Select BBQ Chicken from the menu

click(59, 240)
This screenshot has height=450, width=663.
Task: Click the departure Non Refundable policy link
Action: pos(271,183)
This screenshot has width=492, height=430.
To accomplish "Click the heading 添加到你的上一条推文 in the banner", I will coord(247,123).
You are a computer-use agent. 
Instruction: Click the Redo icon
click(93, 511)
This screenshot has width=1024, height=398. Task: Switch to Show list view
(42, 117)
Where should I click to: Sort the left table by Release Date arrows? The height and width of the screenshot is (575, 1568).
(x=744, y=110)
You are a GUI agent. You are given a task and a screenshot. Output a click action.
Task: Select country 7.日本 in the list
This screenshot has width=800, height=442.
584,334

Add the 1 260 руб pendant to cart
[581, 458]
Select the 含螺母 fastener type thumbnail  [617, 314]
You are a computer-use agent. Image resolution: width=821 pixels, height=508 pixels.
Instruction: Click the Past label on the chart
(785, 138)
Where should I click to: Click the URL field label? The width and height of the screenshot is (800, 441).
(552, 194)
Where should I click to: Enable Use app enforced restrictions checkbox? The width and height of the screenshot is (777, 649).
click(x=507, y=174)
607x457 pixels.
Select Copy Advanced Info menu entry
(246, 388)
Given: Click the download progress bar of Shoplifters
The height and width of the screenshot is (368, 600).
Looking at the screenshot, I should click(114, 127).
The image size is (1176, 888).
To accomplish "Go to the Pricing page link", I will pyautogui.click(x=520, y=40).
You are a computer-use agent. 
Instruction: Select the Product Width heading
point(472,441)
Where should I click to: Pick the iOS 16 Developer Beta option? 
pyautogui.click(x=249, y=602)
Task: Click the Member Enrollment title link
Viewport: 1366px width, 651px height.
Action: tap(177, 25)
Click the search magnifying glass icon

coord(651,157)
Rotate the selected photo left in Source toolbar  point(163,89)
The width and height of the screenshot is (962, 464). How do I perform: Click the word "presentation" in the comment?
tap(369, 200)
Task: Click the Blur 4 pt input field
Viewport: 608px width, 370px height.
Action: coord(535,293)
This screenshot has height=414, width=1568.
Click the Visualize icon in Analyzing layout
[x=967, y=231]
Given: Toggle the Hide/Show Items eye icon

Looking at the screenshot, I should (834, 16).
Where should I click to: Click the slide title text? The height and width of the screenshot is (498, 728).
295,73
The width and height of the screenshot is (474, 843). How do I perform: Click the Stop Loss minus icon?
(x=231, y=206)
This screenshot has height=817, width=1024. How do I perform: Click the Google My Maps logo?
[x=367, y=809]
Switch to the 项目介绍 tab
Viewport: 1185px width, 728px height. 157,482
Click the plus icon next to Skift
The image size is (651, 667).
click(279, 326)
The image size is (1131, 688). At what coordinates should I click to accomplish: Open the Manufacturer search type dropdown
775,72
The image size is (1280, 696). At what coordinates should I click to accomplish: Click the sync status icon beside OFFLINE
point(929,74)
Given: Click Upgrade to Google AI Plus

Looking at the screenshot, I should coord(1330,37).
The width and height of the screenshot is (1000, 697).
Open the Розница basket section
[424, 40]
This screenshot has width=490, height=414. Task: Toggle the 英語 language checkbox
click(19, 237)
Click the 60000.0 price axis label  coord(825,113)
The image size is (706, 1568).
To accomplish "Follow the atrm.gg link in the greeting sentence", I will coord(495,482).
--*--
> _DESCRIPTION OF THE TASK_
Tell how many lines of the listing include the word "will"; the number alone is the answer.

> _RESPONSE AREA_
3